Kenyan Farmers Turn to Organic Farming for Better Yields
Kenyan farmer Judith Mumbua noticed that using commercial fertilizers was creating problems for both her crops and the dirt on her farm in Mwania village, eastern Kenya.
“The chemicals affect soil by making it hard, and the plants, especially maize and beans, do very poorly,” she says.
That was three years ago. Now, she has switched to organic farming, which, she says, has created a more positive outcome and a healthier way to grow crops. It is even better for her livestock, she says.
“There are benefits in the production compared to previous farming methods I explored by using chemicals and fertilizers from shops,” says Mumbua.
Mumbua started organic farming after a training program at a local agriculture organization. She admitted this farming method has helped her curb the antimicrobial crop resistance her plants had experienced for a number of years.
“Antimicrobial resistance is when microorganisms such as bacteria, viruses, fungi and parasites change and no longer respond to medicine, making infections hard to treat and even manage in crops,” she explains.
Organic agriculture or ecologically-based farming is basically the use of green manure, compost, biological agriculture and biological fertilizers derived from animal waste. According to Mumbua, the method has increased her food quality and production.
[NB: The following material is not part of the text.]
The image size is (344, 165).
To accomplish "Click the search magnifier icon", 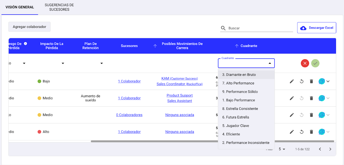I will (223, 28).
Mumbua advises farmers to try to make organic medicines for crops using locally available materials such as leaves, chicken droppings, cow dung, goat and sheep droppings and even wood ash from the kitchen.
Education is key
An agriculture teacher at nearby St Mary’s school, Charles Itumo, also farms a small piece of land adjacent to the school where he teaches students.
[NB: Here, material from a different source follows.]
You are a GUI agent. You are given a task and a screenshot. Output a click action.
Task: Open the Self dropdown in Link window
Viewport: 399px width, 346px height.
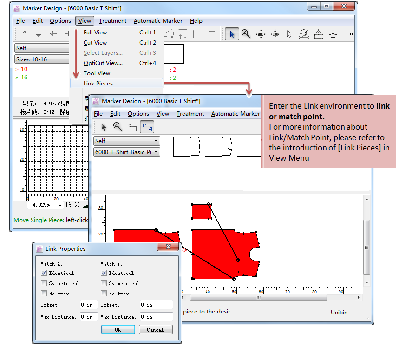[127, 141]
His patch had not been producing well for past two years, he tells Africa Calling podcast. Organic agriculture experts visited his farm, and pointed out that his crops had antimicrobial resistance.
He turned to organic farming and is now passing the benefits of organic farming by not using chemicals down to his students
“Organic agriculture is farming without using chemicals. For example, one digs a compost pit and fills it up with kitchen waste materials to decompose – then it can be used later as manure on the farm,” says Wayne Muey, a grade 5 student at St Mary’s Primary School.
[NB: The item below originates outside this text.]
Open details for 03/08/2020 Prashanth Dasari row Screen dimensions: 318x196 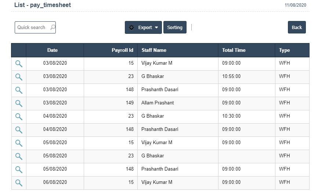pos(19,90)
“This helps a farmer save money and helps them in the healthy growth of the plants such as kales, spinach, onions and tomatoes.”
Livestock benefit too
One long-time organic believer is small-scale farmer Peter Melonye, who lives in neigbouring Kajiado County. He has been feeding his livestock with organic feeds from his farm for the past 18 years. Melonye says his livestock produce quality milk, chemical-free and with no antimicrobial resistance strains.
“It is easier to treat a resistance free animal than the infected one. The infected cattle take a lot of time and money to treat,” Melonye observes. “Animals who feed on farm remains provide milk and meat.”
Most farmers treat their animals without consulting proper veterinary experts, which leads to such resistance, says Dr Dennis Bahati, a vet at the Africa Network for Animal Welfare.
“The excessive use of these specific drugs, especially antibiotics, may have adverse effects. For example, in Maasai land, the community have a habit of treating their animals without consulting veterinarians. This over-the-counter self-prescription at local agro-vets is risky,” he says.
When a cow is injected with antibiotics and is milked the following morning the cow’s milk is not safe for consumption, says Bahati.
People consume a lot of antibiotic residues unknowingly, not only in milk but also in meet sold in local butchers without expert approval.
#Pesticides don’t only affect #farmers, but #consumers too because they eat the produce, 🇰🇪farmer Charles Itumo tells correspondent @vicmoturi.🎧 #organicfarminghttps://t.co/TQMT6bJNVs — Africa Calling (@Africa__Calling) March 5, 2022
In addition to his livestock rearing, farmer Melonye is also practicing mixed cropping, where he plants different crops on one piece of land. He says agriculture extension officers and local organizations have been a great help to him thanks to the decentralized government and agriculture system in Kenya.
Local and government-funded schools for training farmers teach what are the best crops for both human and livestock consumption are.
“Fungicide and antibiotic residue in crops encourage the emergence of resistant fungus and bacteria strains. It could also increase the risk of human resistance as well as other health risks,” Melonye cautions.
The use of the same type of products for a long time is the main cause of antimicrobial resistance on Kenyan farms, says Eustace Kiarie, organic expert at Kenya Organic Agriculture Network (KOAN).
“Good soil health enables health crops that are able to resist some of these pathogens. This ensures your livestock is also healthy,” she says, adding that farmers must regularly monitor their crops and treat problems immediately if they arise.
Kiarie says the results are evident.
“We have seen an increase in terms of the products in the market that are naturally produced and are able to manage these pathogens effectively,” she adds.
This article was originally heard on RFI’s Africa Calling podcast.